# MLflow Experiment Best Run Model Registration

This `domino_model_registry_example_workbook_2.ipynb` Jupyter notebook demonstrates how to find the best model run within an experiment, based on a specified performance metric, and register that model using MLflow.

In this tutorial, you will:
* Explore all runs within a specific MLflow experiment.
* Find the best-performing model based on a user-defined metric (default: accuracy).
* Register the best model in the MLflow Model Registry for later use and tracking.

## Steps Covered:
1. Set up and configure MLflow to retrieve experiment data.
2. Use the `MlflowClient` to search for runs based on a specific performance metric.
3. Automatically register the model from the best run in the MLflow Model Registry.

## Requirements:
* A pre-existing MLflow experiment with multiple runs.
* Logged metrics and models from these runs (e.g., `overall_accuracy`, `f1-score`, etc.).
* Access to the MLflow Tracking server and Model Registry.



In [None]:
import os
import time
import mlflow
from mlflow.tracking import MlflowClient
from mlflow.exceptions import MlflowException

def find_best_run_and_register_model(experiment_name: str, model_name: str, sorting_metric: str = 'overall_accuracy', sort_order: str = 'DESC', model_description: str = None, version_tags: dict = None, model_tags: dict = None):
    """
    Finds the best run based on the specified sorting metric from an experiment
    (using the experiment name) and registers the model from that run, adding a 
    new version if the model already exists, and adding tags and description even 
    if the model has already been registered.
    
    Adds both model-wide tags and version-specific tags.
    
    :param str experiment_name: The name of the experiment to search for runs.
    :param str model_name: The name under which to register the model.
    :param str sorting_metric: The metric to sort the runs by. Defaults to 'overall_accuracy'.
    :param str sort_order: Sort order for the sorting metric. Either 'DESC' for highest or 'ASC' for lowest value.
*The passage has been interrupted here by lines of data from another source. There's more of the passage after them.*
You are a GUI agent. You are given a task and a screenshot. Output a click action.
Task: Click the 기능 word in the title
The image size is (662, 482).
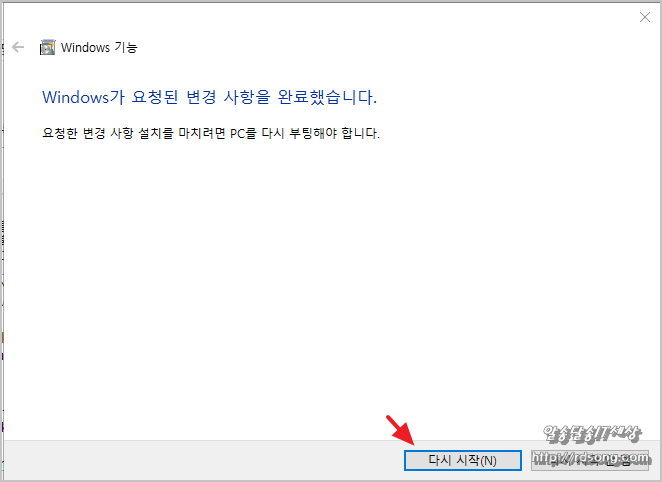[126, 47]
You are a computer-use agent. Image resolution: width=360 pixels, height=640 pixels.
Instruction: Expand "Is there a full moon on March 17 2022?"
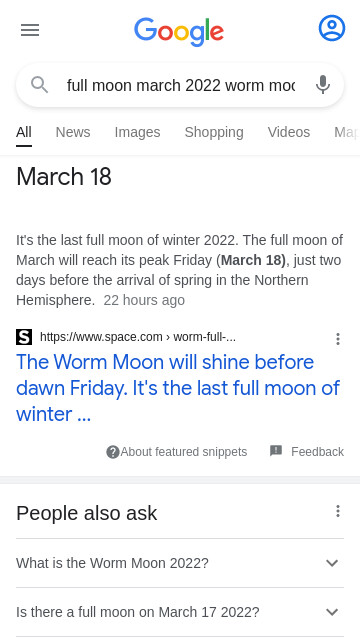180,612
Defaults to 'DESC'.
    :param str model_description: Optional description for the registered model.
    :param dict version_tags: Optional dictionary of tags to associate with the registered model version.
    :param dict model_tags: Optional dictionary of model-wide tags to associate with the registered model.
    """

    # Initialize MLflow client
    client = MlflowClient()

    # Get the experiment by name
    experiment = client.get_experiment_by_name(experiment_name)

    if experiment is None:
        print(f"Experiment with name '{experiment_name}' not found.")
        return
    
    experiment_id = experiment.experiment_id
    print(f"Experiment ID: {experiment_id} for experiment name: {experiment_name}")

    # Determine the sorting order (ascending or descending)
    sort_order = sort_order.upper()  # Ensure sort order is uppercase
    if sort_order not in ['ASC', 'DESC']:
        print(f"Invalid sort_order '{sort_order}'. Defaulting to 'DESC'.")
        sort_order = 'DESC'

    # Fetch all runs from the experiment sorted by the specified metric in the chosen order
    runs = client.search_runs(experiment_id, order_by=[f"metrics.{sorting_metric} {sort_order}"])

    if not runs:
        print(f"No runs found for experiment '{experiment_name}'.")
        return

    # Get the best run (first run based on the sort order)
    best_run = runs[0]
    best_run_id = best_run.info.run_id
    best_metric_value = best_run.data.metrics.get(sorting_metric)

    print(f"Best run ID: {best_run_id} with {sorting_metric}: {best_metric_value}")

    # Register the model from the best run
    model_uri = f"runs:/{best_run_id}/model"
    version_registered = None

    try:
        # Check if the model is already registered
        try:
            client.get_registered_model(model_name)
            print(f"Model '{model_name}' found in the registry.")
        except MlflowException as e:
            if "RESOURCE_DOES_NOT_EXIST" in str(e):
                # If the model does not exist, create it
                print(f"Model '{model_name}' not found. Creating a new registered model.")
                client.create_registered_model(model_name)

        # Check if the model from this run has already been registered
        model_versions = client.get_latest_versions(model_name, stages=["None"])
        for version in model_versions:
            if version.run_id == best_run_id:
                print(f"Model from run '{best_run_id}' has already been registered as version {version.version}.")
                version_registered = version.version
                break

        # If the model has not been registered for this run, register it now
        if version_registered is None:
            registered_model = mlflow.register_model(model_uri, model_name)
            version_registered = registered_model.version
            print(f"Model registered under name: {model_name}, version: {version_registered}")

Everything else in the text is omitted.